Diatoms and dinoflagellates are most common in the coastal oceans but also have the ability to live in freshwater environments and in intermediate salinity environments where fresh and marine waters mix in estuaries. They are the most prolific group of primary producers in the ocean. Dinoflagellates have a highly complex life cycle that consists of an alternation between a motile stage and a resting or cyst stage. In short, dinoflagellates enter the resting stage via sexual reproduction when conditions in the surface ocean are not suitable for them to thrive. They can remain dormant for weeks, months or years before they “excyst,” when surface conditions improve, reproduce vegetatively, and populate the surface ocean. Excystment and repopulation are triggered by changes in temperature, light, or oxygen levels or even resuspension of cysts by storms. Dinoflagellates generally thrive when nutrient levels are elevated, and, under conditions of extremely high nutrient levels, cell division can be so rapid that extremely high cell counts (millions of cells per milliliter of seawater) are reached, resulting in red tides. The cyst stage acts as a very effective mechanism for seeding blooms.
Dinoflagellates
The following video summarizes the life cycle of the dinoflagellates.
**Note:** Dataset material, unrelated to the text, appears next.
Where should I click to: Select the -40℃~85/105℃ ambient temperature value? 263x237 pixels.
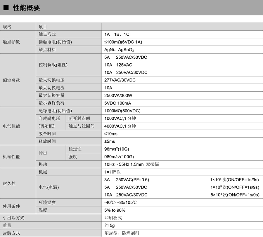(120, 203)
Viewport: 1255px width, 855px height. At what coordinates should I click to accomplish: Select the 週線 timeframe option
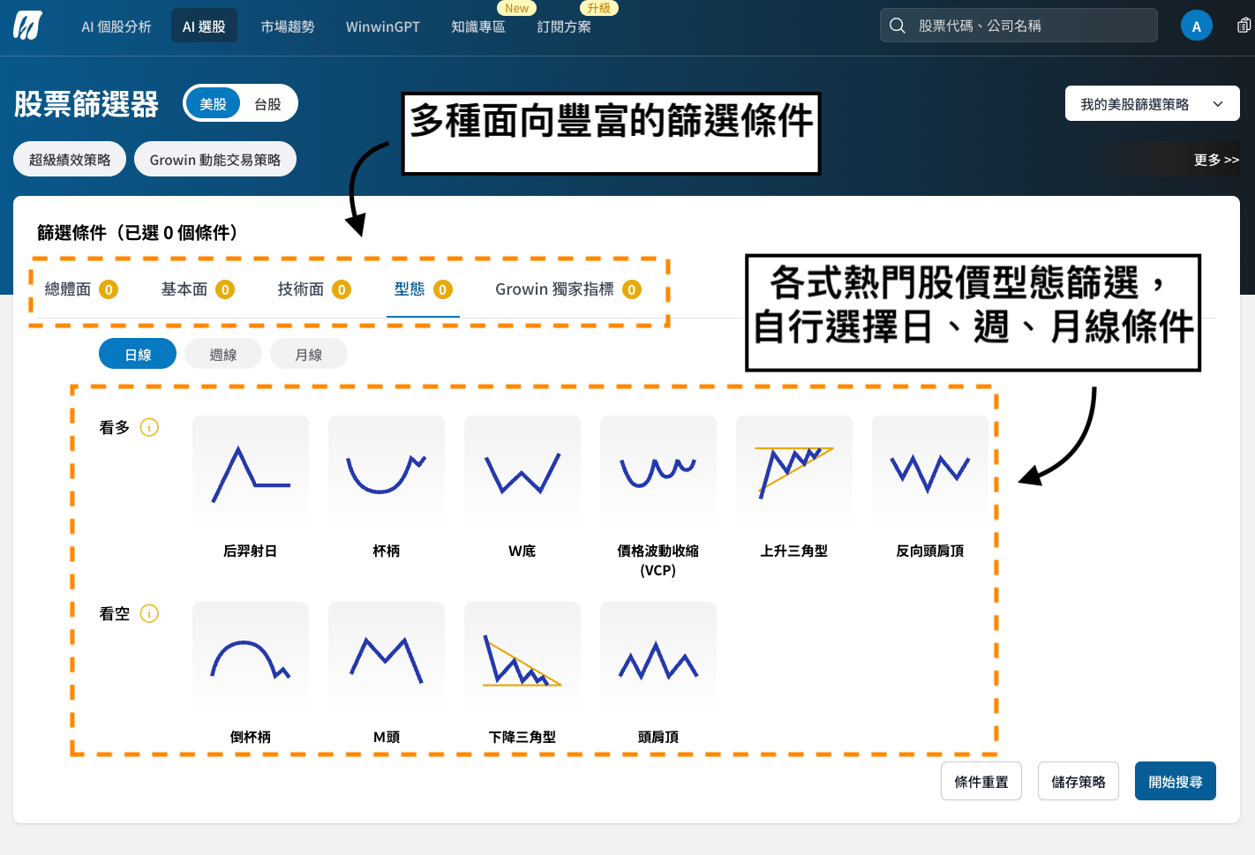pyautogui.click(x=223, y=355)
Video: Life Cycle of the Dinoflagellates (1:27)
Dinoflagellates have a broad range of different ecologies. As we saw earlier in the module, they can be endosymbionts of corals, facilitating calcification in the host colony. They have this same role in foraminifera and radiolarian, a group of siliceous zooplankton.
Diatoms
Diatoms are autotrophic protists that produce a delicate, microscopic test of opaline silica.
They are non-motile, and, for most of their life cycle, they reproduce asexually. Many nearshore diatom species also have a resting stage akin to the dinoflagellates, allowing them to exit the surface zone when conditions are unfavorable for their growth. This may occur in winter when surface waters are cold or at times when nutrients are depleted. The resting spore stage actually may resemble the vegetative stage of dinoflagellates. Like the dinoflagellates, diatoms are able to reproduce extremely rapidly by simple cell division, and this allows them to rapidly dominate the surface ocean when nutrients are readily available.
Video: Diatom Life Cycle (1:38)
Species that are harmful belong to the pennate diatoms that are long and thread-like and have the ability to attach to a host, although the relationship is not symbiotic. Both dinoflagellates and diatoms cysts can move around the oceans by currents, storms, dredging of the ocean bottom, and when cysts act as ballast on ships or even higher-level organisms. Toxins are not known in the cyst stage of either group.